For 4 days, from the 20th to the 24th of March 2016, about 500 people among scholars, activists, and artists convened in Stockholm for Undisciplined Environments, the International Conference of the European Network of Political Ecology (ENTITLE).
Why “undisciplined environments”? Shouldn’t society aim to discipline, control, and contain nature? Historically, this has been the main strategy through which humans have related to nature. Even more, nature has been thought through disciplines, each of them revealing as much as occluding parts of it. According to several scholars, the roots of the current ecological crisis lay precisely in the Judeo-Christian obsession to dominate nature. Although there is a continuous appeal to multi-disciplinary research and training, the ways in which knowledge is created and reproduced is deeply disciplinary/disciplined. This approach is radically inadequate to the ecological challenges our societies are facing. The environments are intrinsically undisciplined, they do not obey to humans’ desires while resisting to narrow disciplinary understandings. Also scholars can be undisciplined when they challenge mainstream paths experimenting with new practices of research and knowledge production and reproduction.

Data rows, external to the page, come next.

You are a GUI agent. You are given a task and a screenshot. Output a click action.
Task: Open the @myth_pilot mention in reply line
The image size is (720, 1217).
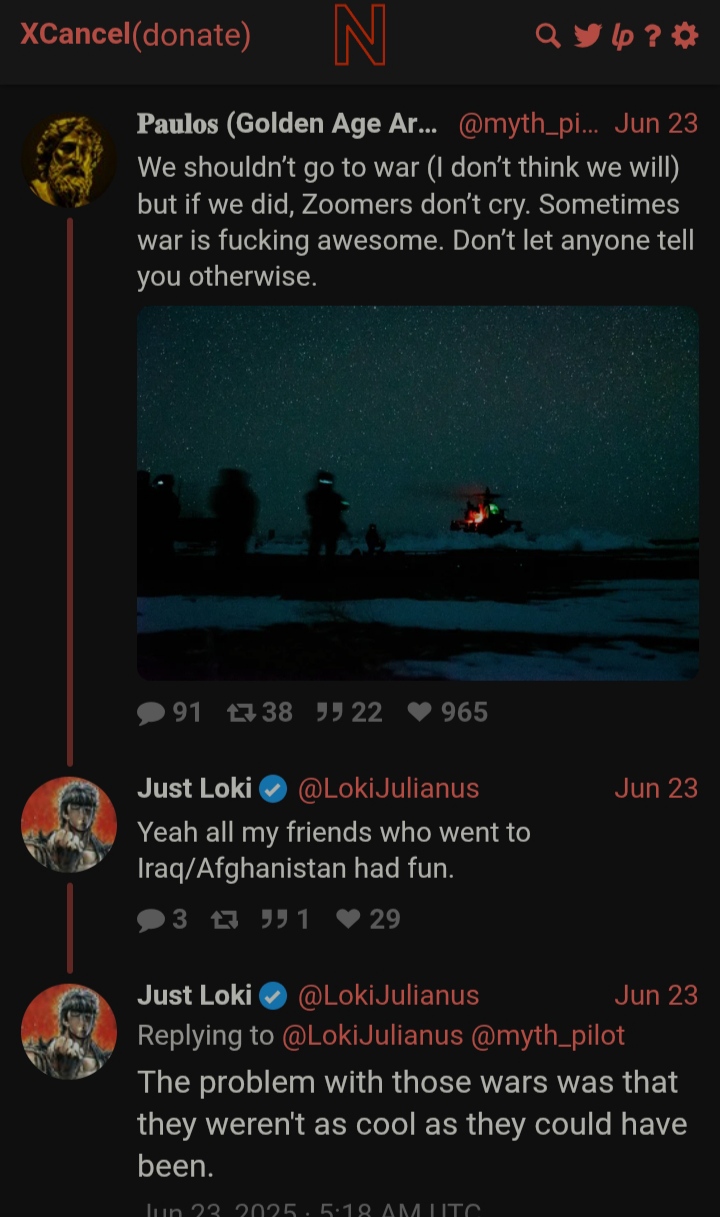(547, 1035)
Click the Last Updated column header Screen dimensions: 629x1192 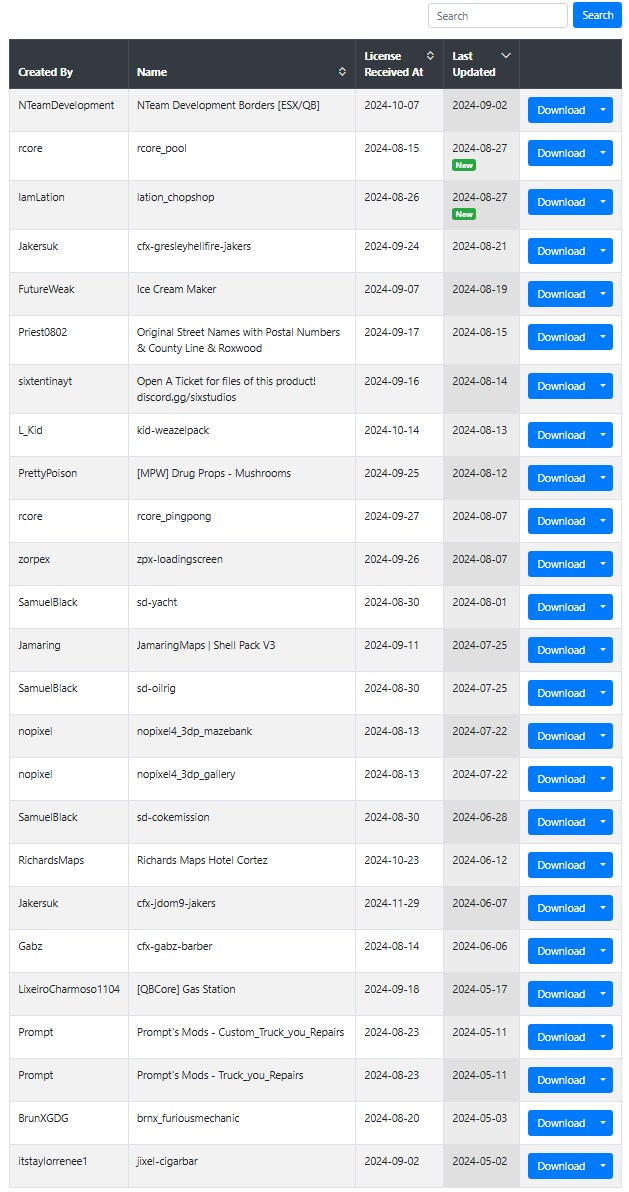pyautogui.click(x=474, y=64)
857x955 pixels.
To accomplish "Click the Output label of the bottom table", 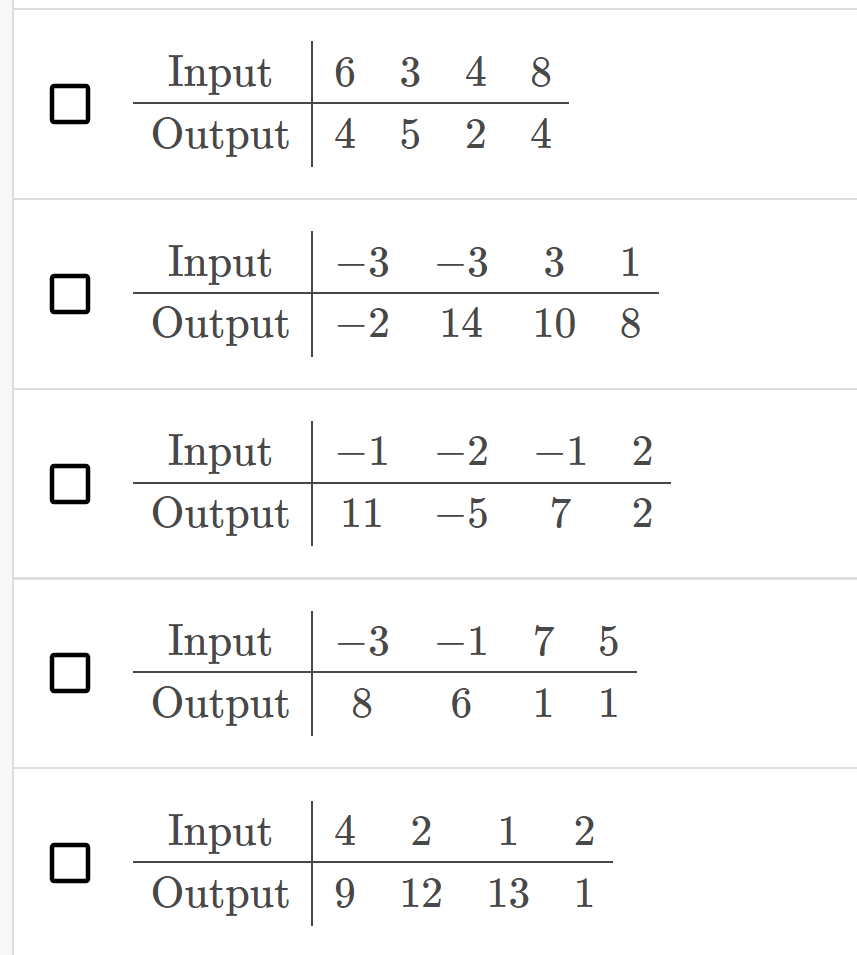I will click(220, 894).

In the last decades we have seen the raising of original fields of studies which go beyond a narrow disciplinary practice. Political ecology and environmental humanities are the perfect examples of post-disciplinary environments. They are not disciplines but rather arenas where scholars from different disciplines have found a common ground for discussion. The conference Undisciplined environments spurs precisely from the confluence between political ecology and environmental humanities. It has mobilized scholars, artists, practitioners, and activists around three main themes which are key in addressing the current ecological crisis: indigenous rights, colonialism, and extractivism (Decolonial Political Ecology); social, economic, and ecological alternative to capitalism (Post-Capitalist Ecologies); and the tension between enclosing and commoning in the making of socio-ecological relationships (Enclosures vs. Commoning). Being undisciplined, this conference had the ambition to reach a wider audience than the usual scholarly community interested in this kind of events. For this reason, the conference included a variety of events: scholarly panels, arts exhibitions and interventions, a film festival, and an activists’ forum.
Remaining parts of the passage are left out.